The userspace interface to the image sensors is provided through the Video4Linux API.

V4L2 API

Video4Linux (V4L) is a collection of device driver APIs and frameworks for video devices in Linux. It is used to handle real-time video capture, processing, and output. It's purpose is to provide an unified interface for video hardware (e.g. webcams, TV tuners, and video capture cards) in order to simplify the development of software that needs to interact with such video hardware. Video4Linux is currently at it's second version: Video4Linux2 (V4L2).

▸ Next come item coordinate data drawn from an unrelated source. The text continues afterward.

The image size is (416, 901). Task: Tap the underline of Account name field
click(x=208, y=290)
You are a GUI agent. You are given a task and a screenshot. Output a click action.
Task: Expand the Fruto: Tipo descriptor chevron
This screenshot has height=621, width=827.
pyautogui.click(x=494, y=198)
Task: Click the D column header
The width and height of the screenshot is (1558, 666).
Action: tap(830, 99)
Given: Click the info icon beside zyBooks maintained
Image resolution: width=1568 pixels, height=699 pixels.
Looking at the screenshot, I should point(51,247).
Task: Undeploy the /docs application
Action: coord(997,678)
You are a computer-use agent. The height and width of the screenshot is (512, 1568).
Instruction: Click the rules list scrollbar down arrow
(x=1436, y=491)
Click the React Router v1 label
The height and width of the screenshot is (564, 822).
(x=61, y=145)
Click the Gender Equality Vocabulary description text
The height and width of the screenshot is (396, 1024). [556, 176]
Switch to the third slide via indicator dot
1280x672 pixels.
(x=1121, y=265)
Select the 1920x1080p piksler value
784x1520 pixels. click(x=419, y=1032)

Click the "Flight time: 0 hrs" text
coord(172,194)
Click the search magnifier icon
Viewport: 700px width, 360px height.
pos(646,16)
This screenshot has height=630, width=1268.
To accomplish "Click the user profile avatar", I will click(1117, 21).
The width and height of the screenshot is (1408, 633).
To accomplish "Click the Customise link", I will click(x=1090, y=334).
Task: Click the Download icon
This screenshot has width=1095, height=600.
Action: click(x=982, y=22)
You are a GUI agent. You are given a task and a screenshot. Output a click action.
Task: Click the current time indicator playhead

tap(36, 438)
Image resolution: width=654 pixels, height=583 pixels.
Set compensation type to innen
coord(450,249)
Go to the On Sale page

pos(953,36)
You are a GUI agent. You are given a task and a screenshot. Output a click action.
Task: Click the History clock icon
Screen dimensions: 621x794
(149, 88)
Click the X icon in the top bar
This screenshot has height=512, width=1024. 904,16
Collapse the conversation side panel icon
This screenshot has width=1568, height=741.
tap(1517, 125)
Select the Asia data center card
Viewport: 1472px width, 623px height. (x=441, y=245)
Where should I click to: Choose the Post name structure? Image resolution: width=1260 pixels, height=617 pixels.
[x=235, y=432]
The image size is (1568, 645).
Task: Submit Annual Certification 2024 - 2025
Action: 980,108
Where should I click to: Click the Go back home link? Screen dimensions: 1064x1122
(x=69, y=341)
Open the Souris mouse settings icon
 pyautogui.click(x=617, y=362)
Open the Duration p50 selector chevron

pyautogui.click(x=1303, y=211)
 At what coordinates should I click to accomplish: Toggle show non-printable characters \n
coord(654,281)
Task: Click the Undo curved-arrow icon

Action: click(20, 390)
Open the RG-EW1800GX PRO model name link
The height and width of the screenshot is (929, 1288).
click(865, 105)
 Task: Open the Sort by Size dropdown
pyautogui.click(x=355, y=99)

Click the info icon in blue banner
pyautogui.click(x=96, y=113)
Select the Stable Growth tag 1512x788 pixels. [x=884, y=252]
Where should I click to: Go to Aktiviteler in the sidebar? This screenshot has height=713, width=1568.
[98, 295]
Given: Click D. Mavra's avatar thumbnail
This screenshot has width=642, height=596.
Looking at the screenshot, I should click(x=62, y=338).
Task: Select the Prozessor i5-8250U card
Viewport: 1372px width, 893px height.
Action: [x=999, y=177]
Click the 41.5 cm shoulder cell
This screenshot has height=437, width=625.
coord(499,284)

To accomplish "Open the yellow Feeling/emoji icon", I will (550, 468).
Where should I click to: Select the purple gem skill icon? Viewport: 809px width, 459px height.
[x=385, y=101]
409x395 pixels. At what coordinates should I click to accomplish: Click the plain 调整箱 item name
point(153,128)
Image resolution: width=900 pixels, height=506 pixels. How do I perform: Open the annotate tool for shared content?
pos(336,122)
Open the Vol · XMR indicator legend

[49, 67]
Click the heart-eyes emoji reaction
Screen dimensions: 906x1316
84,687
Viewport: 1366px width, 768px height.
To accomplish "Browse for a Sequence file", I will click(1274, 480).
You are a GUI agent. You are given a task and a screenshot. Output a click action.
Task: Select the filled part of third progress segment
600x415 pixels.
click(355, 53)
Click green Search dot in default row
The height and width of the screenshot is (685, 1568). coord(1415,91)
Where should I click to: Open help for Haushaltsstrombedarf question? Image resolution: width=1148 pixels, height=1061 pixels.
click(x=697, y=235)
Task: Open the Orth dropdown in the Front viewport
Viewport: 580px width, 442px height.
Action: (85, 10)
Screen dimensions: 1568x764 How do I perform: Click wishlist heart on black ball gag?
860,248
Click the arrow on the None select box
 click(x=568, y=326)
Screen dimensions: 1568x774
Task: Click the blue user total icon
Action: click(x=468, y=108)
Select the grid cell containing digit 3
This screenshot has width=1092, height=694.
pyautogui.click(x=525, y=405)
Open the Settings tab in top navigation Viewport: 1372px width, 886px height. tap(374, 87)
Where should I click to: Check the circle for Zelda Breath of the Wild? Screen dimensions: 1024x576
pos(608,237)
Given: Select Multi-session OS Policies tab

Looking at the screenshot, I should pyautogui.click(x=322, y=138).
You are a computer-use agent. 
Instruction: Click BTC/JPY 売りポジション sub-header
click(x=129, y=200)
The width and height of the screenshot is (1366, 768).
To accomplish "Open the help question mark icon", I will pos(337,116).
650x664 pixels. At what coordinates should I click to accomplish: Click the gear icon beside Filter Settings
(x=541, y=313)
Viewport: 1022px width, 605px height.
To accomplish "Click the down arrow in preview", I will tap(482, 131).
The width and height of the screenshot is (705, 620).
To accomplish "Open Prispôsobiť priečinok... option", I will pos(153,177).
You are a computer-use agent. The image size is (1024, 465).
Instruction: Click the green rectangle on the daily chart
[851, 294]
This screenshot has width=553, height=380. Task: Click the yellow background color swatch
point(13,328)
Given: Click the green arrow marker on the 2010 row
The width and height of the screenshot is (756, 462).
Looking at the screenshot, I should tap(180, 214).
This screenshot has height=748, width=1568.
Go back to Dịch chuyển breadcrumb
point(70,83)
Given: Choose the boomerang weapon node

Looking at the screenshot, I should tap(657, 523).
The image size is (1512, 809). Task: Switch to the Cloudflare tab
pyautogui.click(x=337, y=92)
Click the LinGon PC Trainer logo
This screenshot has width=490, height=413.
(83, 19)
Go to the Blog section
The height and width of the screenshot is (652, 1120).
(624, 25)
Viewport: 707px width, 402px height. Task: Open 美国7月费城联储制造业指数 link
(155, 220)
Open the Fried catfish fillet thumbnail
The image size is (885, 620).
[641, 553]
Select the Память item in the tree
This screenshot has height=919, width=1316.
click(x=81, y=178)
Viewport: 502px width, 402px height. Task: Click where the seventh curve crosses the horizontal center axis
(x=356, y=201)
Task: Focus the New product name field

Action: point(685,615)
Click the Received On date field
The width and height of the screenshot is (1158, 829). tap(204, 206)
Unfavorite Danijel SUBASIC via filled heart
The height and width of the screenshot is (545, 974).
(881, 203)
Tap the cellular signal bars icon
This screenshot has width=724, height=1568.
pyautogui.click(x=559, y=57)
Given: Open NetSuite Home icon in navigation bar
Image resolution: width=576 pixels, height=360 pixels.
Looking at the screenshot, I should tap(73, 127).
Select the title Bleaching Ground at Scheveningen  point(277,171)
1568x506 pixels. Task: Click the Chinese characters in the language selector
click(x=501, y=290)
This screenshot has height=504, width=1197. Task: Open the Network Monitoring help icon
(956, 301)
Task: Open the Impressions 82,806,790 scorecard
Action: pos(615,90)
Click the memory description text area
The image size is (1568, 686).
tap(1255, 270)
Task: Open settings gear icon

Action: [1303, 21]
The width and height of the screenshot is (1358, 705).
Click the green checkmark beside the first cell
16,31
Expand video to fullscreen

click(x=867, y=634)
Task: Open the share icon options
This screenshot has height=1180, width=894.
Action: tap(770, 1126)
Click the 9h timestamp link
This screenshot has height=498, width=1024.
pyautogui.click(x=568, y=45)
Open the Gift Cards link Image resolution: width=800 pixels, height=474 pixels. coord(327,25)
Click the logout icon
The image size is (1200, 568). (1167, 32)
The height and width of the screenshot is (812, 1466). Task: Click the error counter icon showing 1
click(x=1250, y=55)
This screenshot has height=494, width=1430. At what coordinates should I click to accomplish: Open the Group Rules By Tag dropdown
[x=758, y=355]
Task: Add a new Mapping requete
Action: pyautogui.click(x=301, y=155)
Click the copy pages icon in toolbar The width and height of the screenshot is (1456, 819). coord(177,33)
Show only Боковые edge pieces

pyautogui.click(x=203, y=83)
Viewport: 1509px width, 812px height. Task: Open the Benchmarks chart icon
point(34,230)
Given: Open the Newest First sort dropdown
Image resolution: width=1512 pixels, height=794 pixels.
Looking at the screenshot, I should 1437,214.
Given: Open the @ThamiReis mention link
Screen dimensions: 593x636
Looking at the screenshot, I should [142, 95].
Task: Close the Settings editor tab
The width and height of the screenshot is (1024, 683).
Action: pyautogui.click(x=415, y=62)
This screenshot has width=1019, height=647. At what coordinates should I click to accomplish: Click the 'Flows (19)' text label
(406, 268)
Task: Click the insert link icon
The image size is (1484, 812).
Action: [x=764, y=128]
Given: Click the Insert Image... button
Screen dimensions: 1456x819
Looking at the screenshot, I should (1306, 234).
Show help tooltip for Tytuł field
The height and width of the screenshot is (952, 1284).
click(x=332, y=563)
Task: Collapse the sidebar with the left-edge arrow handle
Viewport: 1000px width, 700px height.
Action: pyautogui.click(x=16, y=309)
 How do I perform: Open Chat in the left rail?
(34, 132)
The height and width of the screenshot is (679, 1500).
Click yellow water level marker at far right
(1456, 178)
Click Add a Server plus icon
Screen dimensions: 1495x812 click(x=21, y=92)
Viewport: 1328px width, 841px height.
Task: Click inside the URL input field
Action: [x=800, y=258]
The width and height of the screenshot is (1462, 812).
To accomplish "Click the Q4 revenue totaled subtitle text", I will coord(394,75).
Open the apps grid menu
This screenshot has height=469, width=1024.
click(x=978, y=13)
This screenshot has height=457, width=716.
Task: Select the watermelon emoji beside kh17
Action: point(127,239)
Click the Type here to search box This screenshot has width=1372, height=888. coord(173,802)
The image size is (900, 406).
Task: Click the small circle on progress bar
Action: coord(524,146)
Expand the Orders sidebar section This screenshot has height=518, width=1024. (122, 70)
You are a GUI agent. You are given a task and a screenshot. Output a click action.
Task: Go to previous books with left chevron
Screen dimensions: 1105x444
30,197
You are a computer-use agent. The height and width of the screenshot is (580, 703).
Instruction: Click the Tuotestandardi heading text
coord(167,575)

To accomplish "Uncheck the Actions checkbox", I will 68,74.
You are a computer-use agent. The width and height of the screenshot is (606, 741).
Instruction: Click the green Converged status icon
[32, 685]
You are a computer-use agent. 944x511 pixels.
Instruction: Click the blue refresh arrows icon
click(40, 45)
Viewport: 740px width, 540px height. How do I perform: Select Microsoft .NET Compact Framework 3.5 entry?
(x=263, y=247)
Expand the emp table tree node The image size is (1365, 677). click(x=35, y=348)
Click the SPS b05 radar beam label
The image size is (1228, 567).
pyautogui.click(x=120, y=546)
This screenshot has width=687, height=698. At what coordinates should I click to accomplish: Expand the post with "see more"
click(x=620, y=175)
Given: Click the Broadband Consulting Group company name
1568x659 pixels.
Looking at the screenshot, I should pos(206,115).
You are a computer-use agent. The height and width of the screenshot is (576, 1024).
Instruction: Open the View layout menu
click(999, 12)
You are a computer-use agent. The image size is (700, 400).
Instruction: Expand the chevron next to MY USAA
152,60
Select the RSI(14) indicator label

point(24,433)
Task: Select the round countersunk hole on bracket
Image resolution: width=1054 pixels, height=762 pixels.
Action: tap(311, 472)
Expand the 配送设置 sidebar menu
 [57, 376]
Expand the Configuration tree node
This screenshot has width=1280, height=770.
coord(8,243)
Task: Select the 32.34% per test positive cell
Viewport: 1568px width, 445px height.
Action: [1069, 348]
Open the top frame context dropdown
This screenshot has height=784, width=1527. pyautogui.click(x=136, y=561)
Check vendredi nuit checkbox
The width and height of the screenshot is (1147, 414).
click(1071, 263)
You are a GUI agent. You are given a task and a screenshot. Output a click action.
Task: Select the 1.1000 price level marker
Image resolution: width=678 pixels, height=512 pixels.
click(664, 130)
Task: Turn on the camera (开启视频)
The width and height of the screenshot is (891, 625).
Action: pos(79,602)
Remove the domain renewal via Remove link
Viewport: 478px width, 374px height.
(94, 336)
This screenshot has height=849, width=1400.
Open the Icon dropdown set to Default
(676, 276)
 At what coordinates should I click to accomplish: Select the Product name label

Video4Linux device drivers are responsible for creating V4L2 device nodes (/dev/videoX) and tracking data from these nodes.

Official V4L2 documentation

  • IOCTL calls
    • input/output control
    • system call for device-specific input/output operations
    • request code (device specific)
      • ioctl(fd, VIDIOC_G_FMT, arg);
    • ERRNO
      • EINVAL, EBUSY, …
  • ‘videodev2.h’
    • #define VIDIOC_G_FMT _IOWR('V', 4, struct v4l2_format)

Programming a V4L2 device consists of these steps:

  • Opening the device (/dev/qtec/video0)
  • Changing device properties, selecting a video and audio input, video standard, picture brightness a. o.
  • Negotiating a data format (size, pixel format)
  • Negotiating an input/output method (read, mmap, …)
  • The actual input/output loop
  • Closing the device
info

Multiple processes can open the video device simultaneously for changing controls or parameters.

However only a single process is allowed to read images from the video device at a time.

V4L2 Image Capture

  • read
    • just read from file (malloc memory for a single buffer)
    • no metadata (timestamp, frame number, etc)
  • mmap / (userptr)
    • request N buffers: VIDIOC_REQBUFS
    • query buffers (size, …): VIDIOC_QUERYBUF
      • allocate memory: mmap()
    • queue buffers: VIDIOC_QBUF
    • start stream: VIDIOC_STREAMON
      • wait for buffer to be available: select()
      • dequeue and re-queue buffers: VIDIOC_DQBUF/VIDIOC_QBUF
    • stop stream: VIDIOC_STREAMOFF
      • deallocate memory: munmap()

Camera Settings

  • Required

    • Image size: width x height
      • Region of interest (cropping): left, top, width, height
    • Pixel format: grey, RGB, 16-bit grey, ...
      • bit mode: 8, 10 or 12-bit (important when using 16-bit grey)
    • Framerate
    • Exposure time: Motion blur
  • Optional

    • White balance (RGB gains): Proper colors.
    • Analog/digital Gain
    • Binning: Column/Row.
    • LUT/Convolution Kernel
    • Gain/Distortion Maps

Formats

  • Bayer
    • RGB:
      • decimated (w/2 x h/2)
      • interpolated (full size)
    • grey (8/16-bit): decimated (w/2 x h/2)
    • Bayer: raw bayer array (full size)
  • Mono
    • 8-bit
    • 16-bit (LE / BE)
      • 10 vs 12-bit mode
        • shift up (4095 -> 65520): saturation!

Creating applications

The V4L2 API can be accessed natively through C/C++ (requires cross-compiling or building directly on the camera) or through Python bindings.

Python

  • Doesn't require compilation
  • No native V4L2 (requires libraries)

One option is to use OpenCV as it has a V4L2 backend for image capture and handles the V4L2 interaction automatically. However it has many limitations so it is not reccommended unless only very basic support is needed.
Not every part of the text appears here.